En tant que dessinateur industriel talentueux il eut rapidement un
emploi pour nourrir sa petite famille dès fin 1940.
Bon ! Il ne s’agit pas ici, bien sûr, de faire l’éloge
du père, un homme très possessif et dominant, mais de cette période où j’avais
effectivement constater en 1959 -60, que les femmes, dont ma mère, qui décida
de divorcer après une année de l’exploitation du Mouton d’Or au cœur de
Bruxelles, n’avaient pas le droit d’ouvrir un compte en banque sans l’accord du
mari. Il faut savoir que malgré le succès du resto,
notre paternel était devenu violent et jaloux de cette très belle femme, son
épouse ; il dépensait toujours plus. La
clientèle, et particulièrement masculine, un peu trop au goût du patron, admirait
cette élégante dame pas du tout conforme aux standards de cette profession.
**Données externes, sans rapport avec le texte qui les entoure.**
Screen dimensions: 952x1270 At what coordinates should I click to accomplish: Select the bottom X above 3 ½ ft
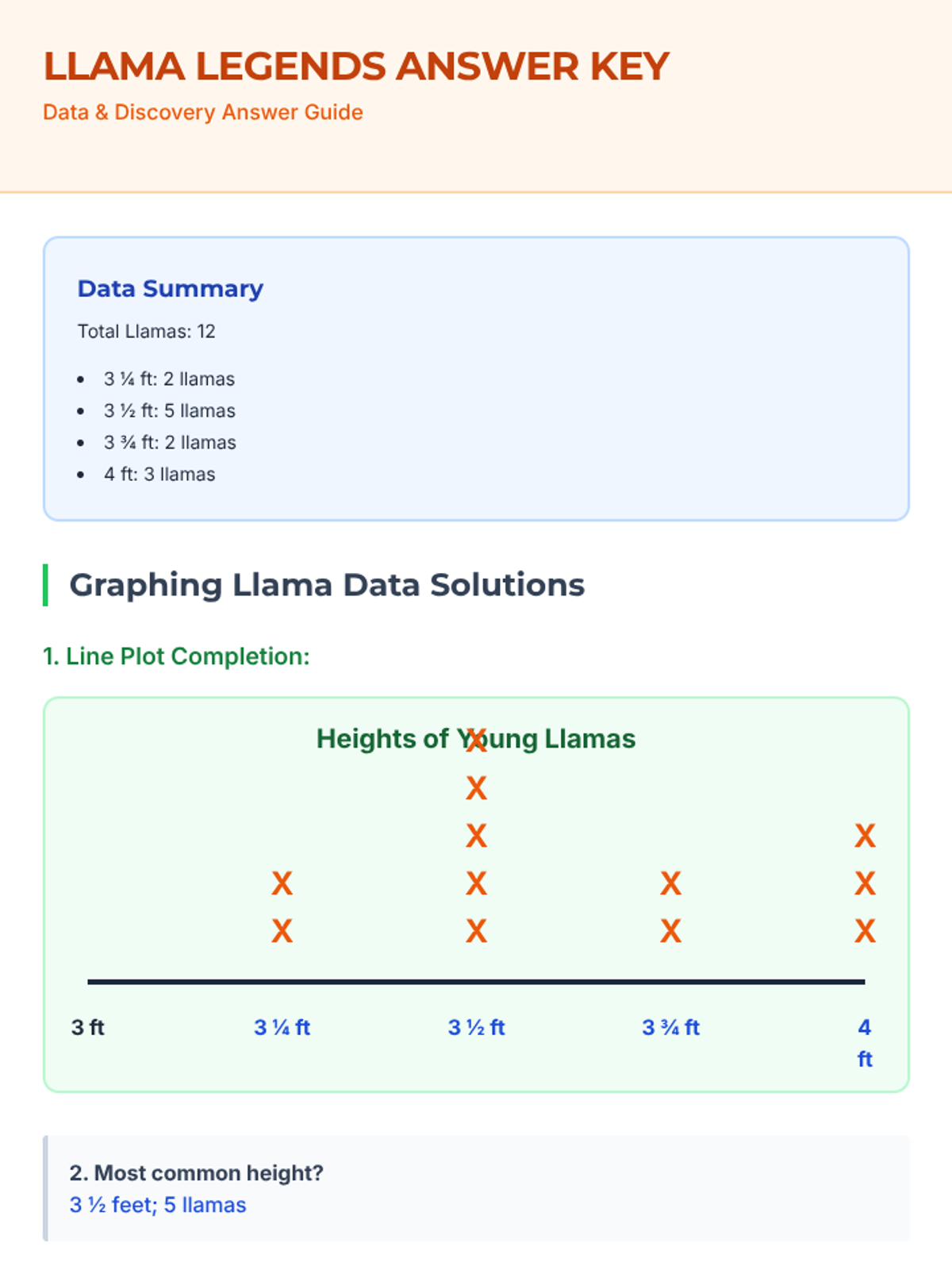476,931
C’est vrai qu’à Bruxelles, on n’avait pas
trop l’habitude de ce genre de restaurateurs plutôt érudits et raffinés. Il faut aussi savoir que depuis la perte de
Martine les relations amoureuses se faisaient de plus en plus rare. Mon père ne semblait pas trop comprendre
qu’il lui faille du temps avant que les choses se remettent dans la
normale. Ma mère finalement prit la
fuite en allant ouvrir un autre restaurant « le Flambée » au 24, rue
Francart (près de la Porte de Namur – Ixelles).
Cependant, pas encore divorcée, il lui fallait pour le registre de
commerce, également l’accord du mari. Enfin
une certaine Françoise vint à son secours.
Mais à l’époque, à mes dix-huit ans, je ne comprenais pas cette
incursion féminine dans la vie de ma mère et je lui en voulus énormément.